3
$\begingroup$

Most combustion happens involves the fuels burning in an oxidant. But there seems to be no reason that it cannot happen in the opposite way. Are there any experiments on oxygen burning in hydrogen? Or some oxidant in solid state (like $\ce{KMnO4,KClO3,}$...) burning in a reductive gas?

$\endgroup$
4
$\begingroup$

Could you be more clear on what 'burning in' something means? The chemical reactions require both reactants available, so they need to mix - in what sense is Hydrogen mixing and reacting with Oxygen any different that Oxygen mixing and reacting with Hydrogen?

In some sense, we do tend to control these reactions via the fuel, not the oxidant (oxygen free environments are difficult to reproduce on Earth's surface).
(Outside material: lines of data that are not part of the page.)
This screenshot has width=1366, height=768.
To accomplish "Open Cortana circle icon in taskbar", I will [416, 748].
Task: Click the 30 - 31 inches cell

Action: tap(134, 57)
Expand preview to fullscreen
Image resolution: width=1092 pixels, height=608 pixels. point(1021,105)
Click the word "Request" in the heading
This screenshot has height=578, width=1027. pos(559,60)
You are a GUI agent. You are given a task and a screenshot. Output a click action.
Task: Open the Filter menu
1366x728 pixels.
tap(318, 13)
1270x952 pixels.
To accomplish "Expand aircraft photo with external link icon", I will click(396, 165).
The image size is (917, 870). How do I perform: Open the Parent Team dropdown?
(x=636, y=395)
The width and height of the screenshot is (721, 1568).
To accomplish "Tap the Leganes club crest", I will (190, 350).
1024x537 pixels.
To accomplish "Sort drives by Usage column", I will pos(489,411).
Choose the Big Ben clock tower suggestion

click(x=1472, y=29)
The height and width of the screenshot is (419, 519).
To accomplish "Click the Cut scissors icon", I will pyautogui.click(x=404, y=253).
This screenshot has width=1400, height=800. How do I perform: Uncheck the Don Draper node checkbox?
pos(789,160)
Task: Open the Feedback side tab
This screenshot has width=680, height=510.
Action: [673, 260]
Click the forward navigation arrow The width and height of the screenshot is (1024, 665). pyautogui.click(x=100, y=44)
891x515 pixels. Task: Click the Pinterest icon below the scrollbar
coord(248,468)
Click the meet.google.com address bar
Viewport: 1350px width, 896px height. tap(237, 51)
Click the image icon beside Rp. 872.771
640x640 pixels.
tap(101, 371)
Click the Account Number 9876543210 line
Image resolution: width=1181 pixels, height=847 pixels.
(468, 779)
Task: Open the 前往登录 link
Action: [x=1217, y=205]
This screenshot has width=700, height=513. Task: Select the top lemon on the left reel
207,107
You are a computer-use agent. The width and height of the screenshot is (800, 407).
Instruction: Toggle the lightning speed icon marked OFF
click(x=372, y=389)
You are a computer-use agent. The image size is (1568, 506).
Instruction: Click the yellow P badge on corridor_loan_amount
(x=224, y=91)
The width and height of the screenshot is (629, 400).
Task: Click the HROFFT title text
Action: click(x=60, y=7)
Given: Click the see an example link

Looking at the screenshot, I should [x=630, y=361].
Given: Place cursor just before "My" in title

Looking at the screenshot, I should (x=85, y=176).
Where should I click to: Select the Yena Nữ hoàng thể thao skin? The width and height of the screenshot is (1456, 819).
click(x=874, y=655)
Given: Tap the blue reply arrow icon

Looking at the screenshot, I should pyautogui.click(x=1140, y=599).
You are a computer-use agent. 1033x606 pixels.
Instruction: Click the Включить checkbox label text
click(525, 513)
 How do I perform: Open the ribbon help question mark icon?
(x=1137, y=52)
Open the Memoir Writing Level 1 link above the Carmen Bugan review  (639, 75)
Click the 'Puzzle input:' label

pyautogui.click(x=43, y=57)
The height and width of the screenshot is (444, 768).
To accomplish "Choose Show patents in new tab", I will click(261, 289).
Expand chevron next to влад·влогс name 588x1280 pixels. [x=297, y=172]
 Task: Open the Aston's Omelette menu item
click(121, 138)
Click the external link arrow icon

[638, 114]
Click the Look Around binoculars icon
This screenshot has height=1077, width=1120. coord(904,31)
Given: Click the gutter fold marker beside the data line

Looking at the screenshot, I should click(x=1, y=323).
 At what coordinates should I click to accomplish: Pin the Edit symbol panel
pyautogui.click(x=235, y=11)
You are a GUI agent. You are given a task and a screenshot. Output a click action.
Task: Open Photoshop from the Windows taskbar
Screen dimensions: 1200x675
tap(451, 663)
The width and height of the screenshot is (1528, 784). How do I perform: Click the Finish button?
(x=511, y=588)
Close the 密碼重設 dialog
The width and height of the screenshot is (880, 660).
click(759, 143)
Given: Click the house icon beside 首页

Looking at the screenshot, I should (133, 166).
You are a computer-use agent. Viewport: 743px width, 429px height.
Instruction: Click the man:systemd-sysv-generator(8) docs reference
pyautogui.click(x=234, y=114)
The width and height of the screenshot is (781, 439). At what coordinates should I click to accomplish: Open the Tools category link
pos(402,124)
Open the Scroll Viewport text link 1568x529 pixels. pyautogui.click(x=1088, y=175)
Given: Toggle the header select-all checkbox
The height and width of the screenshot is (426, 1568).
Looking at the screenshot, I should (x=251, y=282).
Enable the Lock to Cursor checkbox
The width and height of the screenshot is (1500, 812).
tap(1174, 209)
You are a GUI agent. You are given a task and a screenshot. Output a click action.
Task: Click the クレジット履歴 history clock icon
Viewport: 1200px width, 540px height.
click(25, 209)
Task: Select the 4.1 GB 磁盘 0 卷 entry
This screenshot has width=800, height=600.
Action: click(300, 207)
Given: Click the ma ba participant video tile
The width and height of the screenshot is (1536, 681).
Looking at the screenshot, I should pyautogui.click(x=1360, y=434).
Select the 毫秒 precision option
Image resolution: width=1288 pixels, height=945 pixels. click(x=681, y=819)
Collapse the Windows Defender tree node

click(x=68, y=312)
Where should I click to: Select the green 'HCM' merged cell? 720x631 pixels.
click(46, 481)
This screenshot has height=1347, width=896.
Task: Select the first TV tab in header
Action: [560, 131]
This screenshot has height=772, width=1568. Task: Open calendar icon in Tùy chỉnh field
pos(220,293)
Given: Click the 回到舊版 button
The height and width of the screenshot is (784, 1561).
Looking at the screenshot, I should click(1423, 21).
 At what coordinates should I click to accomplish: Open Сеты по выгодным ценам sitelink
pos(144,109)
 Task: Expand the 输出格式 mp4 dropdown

However there may be some examples of controlling the mixture via restricting the oxidant in a fuel-rich environment... even though I can't even get through the sentence without that sounding wasteful.

Nitrous Oxide

Would you consider the example of Nitrous Oxide injection in an internal combustion engine an example of this? Pre-nitrous, there is compressed atmospheric oxygen and hydrocarbons at a set ratio, and to further increase the burn a nitrous system will inject either NO alone (dry system) or NO and more hydrocarbon fuel (wet system) to add more oxidants that would be available through the 21% Oxygen in the atmosphere.

Candles

How about a candle? There's an abundant fuel source (wax), and we frequently control the shape and characteristics of the burn with shaped glass, not to mention put it out via starving it of oxidant.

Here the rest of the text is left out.